Вот с математиками было в полном порядке. Они у нас менялись, но как на подбор, все были очень хорошими. В этом ряду оказалась и Людмила Владиславовна Лебедева, которая вела у нас математику в 10м классе. Она была тоже выпускницей нашей школы. Мы ее очень боялись. А она признавалась потом, что боялась нас. Вместе с ней в школе преподавала химию ее сестра Нина Владиславовна Дебошинская. Они жили вместе. Л.В. вышла замуж перед самой войной. Муж погиб на фронте, а маленький ребенок умер от пневмонии, от которой в те времена трудно было спастись. Две сестры остались с мамой и с криминальной фамилией, но без крыши над головой. Приютила их, как и многих других, Антонида Елизаровна. В ее маленьком двухэтажном доме рядом с рынком и с школой был настоящий Ноев ковчег, где спасались от всесоюзного потопа. Потом все постояльцы с теплотой вспоминали эти тяжелые времена, потому что горькие минуты скрашивала помощь и внимание замечательных людей.

Наше настоящее общение с сестрами-учительницами началось значительно позже окончания школы, у меня – когда учился сын, а Л.В. была завучем. Моему шебутному ребенку нередко попадало, в основном за дело, я чаще заходила в школу. Учителя наши не молодели. Им требовалась врачебная помощь. Сестры получили, наконец, квартиру, естественно, хрущебу на 5м этаже. Этот этаж был вообще в русле государственной политики. Всех больных и стариков поселяли никак не ниже, рассчитывая на то, что они и этому будут до смерти рады. Да поначалу так оно и было. Вскоре они вышли на пенсию, времени стало побольше. Надо отдать должное тогдашнему директору седьмой школы, Светлане Александровне Быковой. Она ветеранов не забывала и всегда организовывала поздравления с посиделками. Л.В. была прекрасным кулинаром, кстати, научившись у Антониды Елизаровны. При всей скромности ресурсов она накрывала настоящий пермский стол с шестью тортами и прочими деликатесами своего изготовления. Тут мы и объявились как старые выпускники. И много лет это был наш лицейский день 14 сентября.
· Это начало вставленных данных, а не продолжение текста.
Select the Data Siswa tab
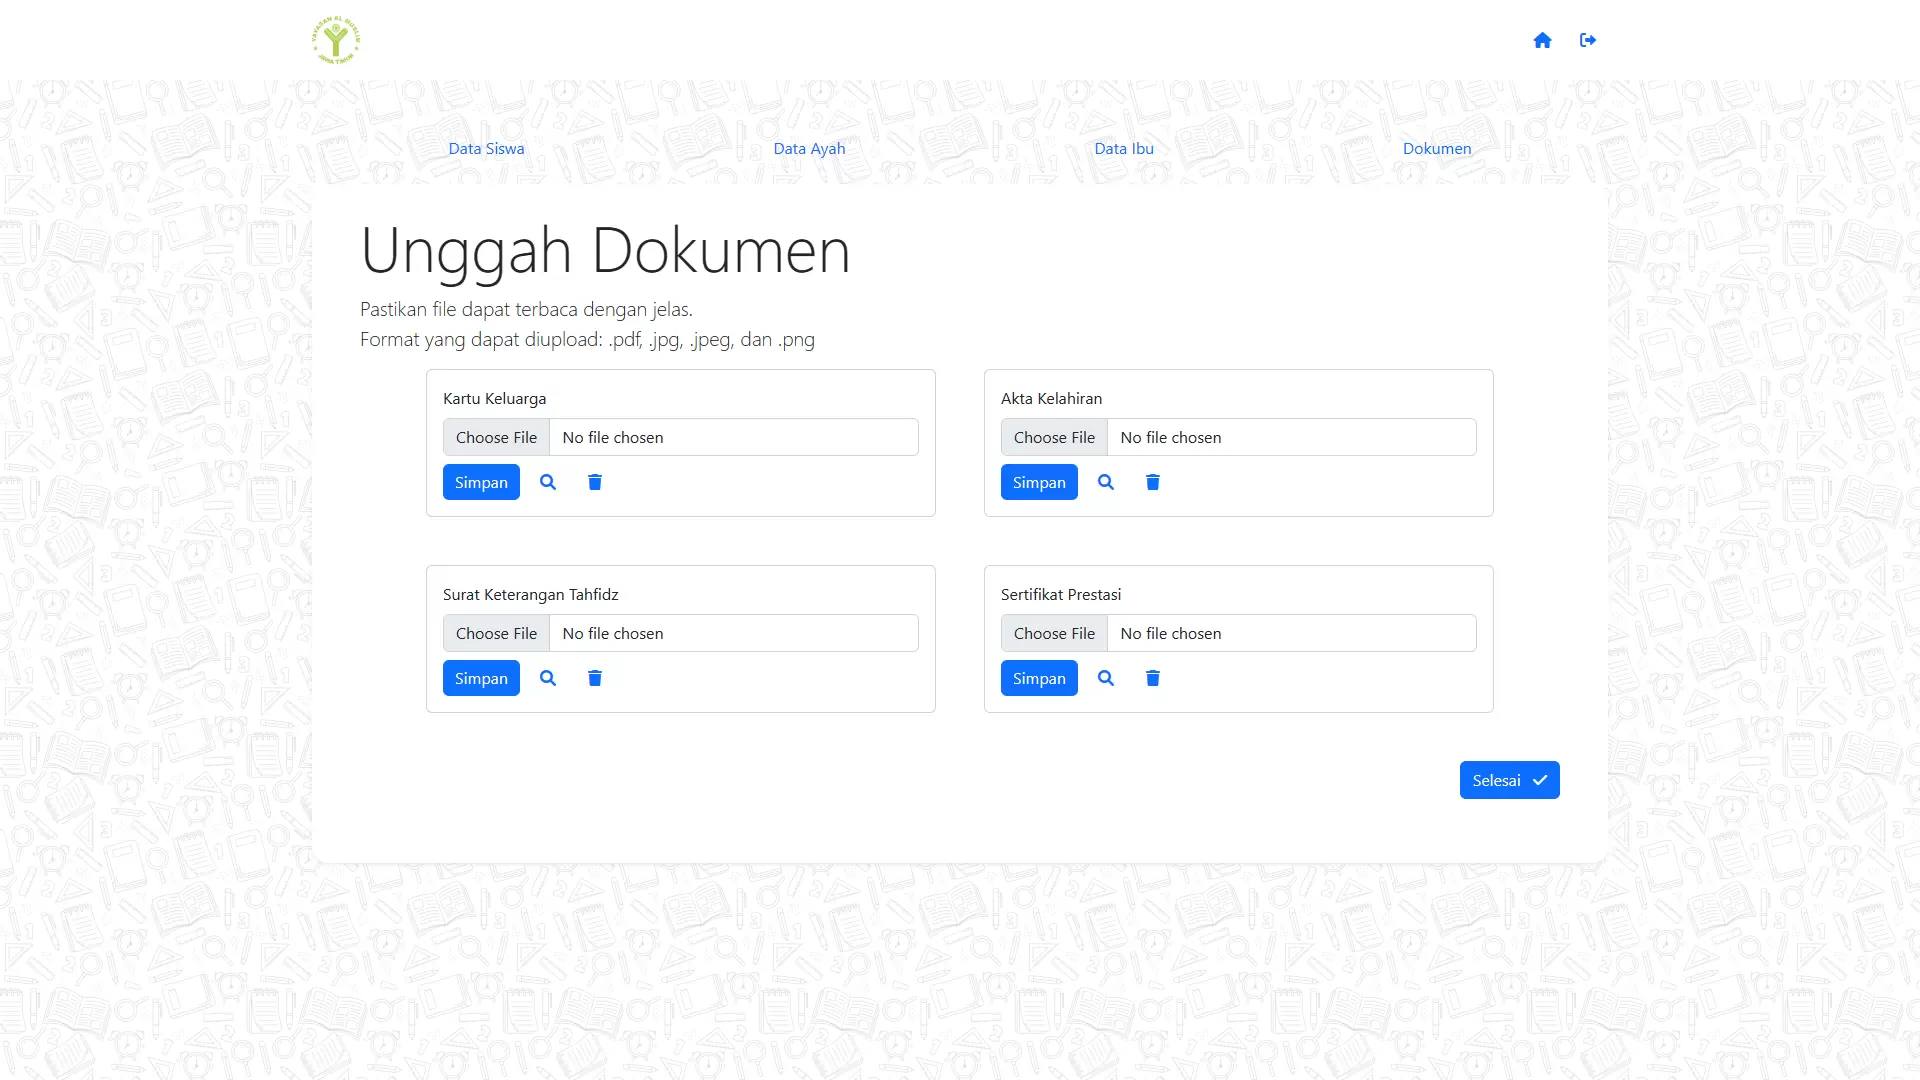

Медицинская помощь учителям оказывалась нами в основном в областной больнице. Как-то ко мне примчались А.И. с Л.В., у которой они сами заподозрили рак. Дело оказалось пустяком. Мы его тут же и ликвидировали. С тех пор мой авторитет у моих наставников поднялся. Они часто обращались по любому поводу. И перезванивались уже постоянно, как близкие люди. И в один далеко не прекрасный момент мне позвонила Л.В., и голос у нее был какой-то настороженный. Он мне очень не понравился. Я пригласила ее в клинику. Она пришла, разделась, и я потеряла дар речи. Молочная железа представляла собой огромную язву с переходом на боковую стенку груди. Я спросила, давно ли это появилось. Оказалось, что почти год. Мы в этот период виделись и разговаривали десятки раз. Что помешало показаться? Боялась. По пустякам обращаться не страшно, а по серьезному поводу – страшно. Мы положили ее в нашу больницу. Оперировал ее бывший зав. хирургическим отделением онкодиспансера, сделал паллиативную операцию, чтобы закрыть язву. Через год начался плеврит. Полечили в нашей больнице без надежды на успех. Л.В. умерла дома на руках у сестры. Так закончились наши лицейские дни.
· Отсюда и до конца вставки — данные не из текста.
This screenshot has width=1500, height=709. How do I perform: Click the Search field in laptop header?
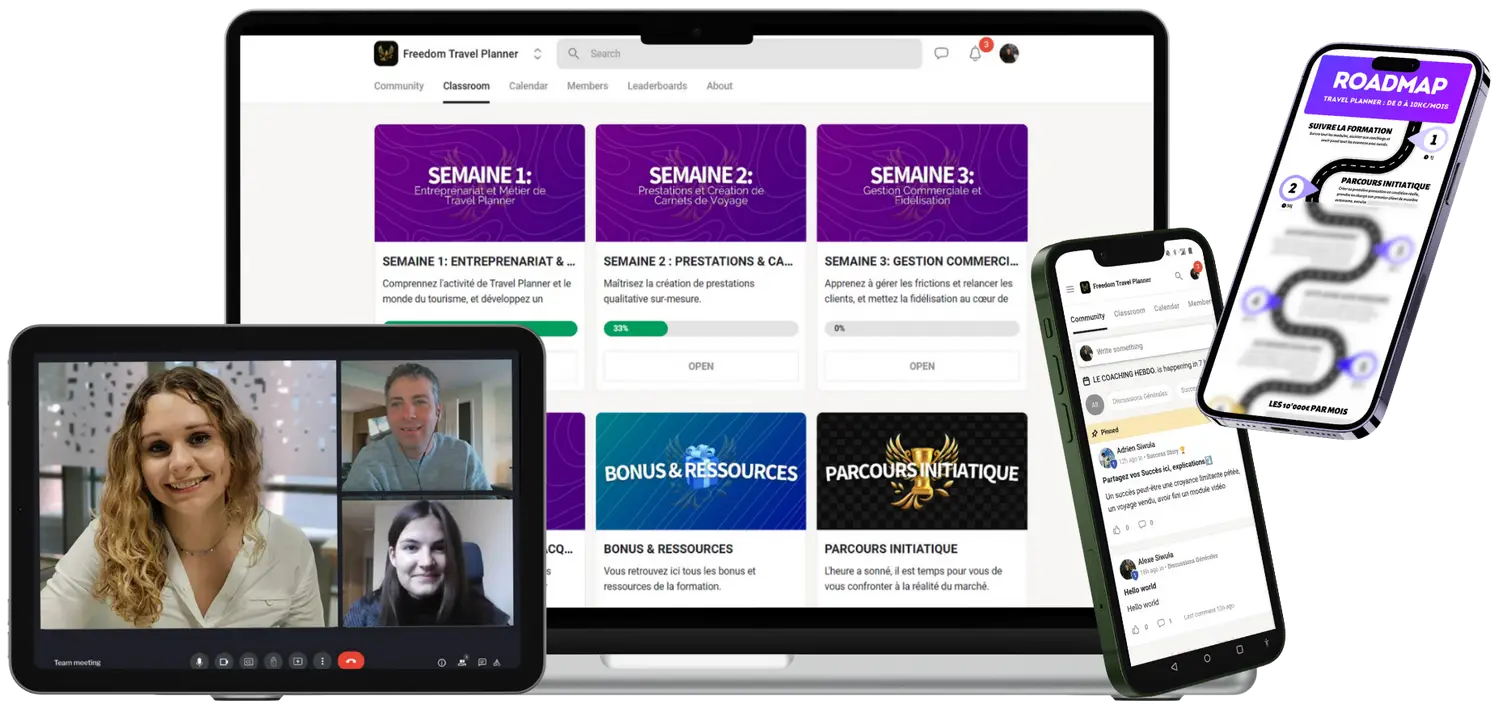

Надо сказать, что у нас не было уроков труда. В те времена домашняя работа легла на плечи подростков. Учить нас мыть полы и колоть дрова, а также шить и вязать было не нужно. А вот навыки рисования и оформления было весьма полезны. Уроки рисования в младших классах проводили наши учителя. В войну уроков не было из-за отсутствия карандашей, красок и бумаги, зато в старших черчение преподавалось на профессиональном уровне. Мой чертеж какой-то сложной детали долго висел на стенде в коридоре наряду с другими произведениями одноклассниц. Он был выполнен при помощи отцовской готовальни тушью на настоящем ватмане. Думаю, что мы смогли бы работать чертежницами после такого обучения.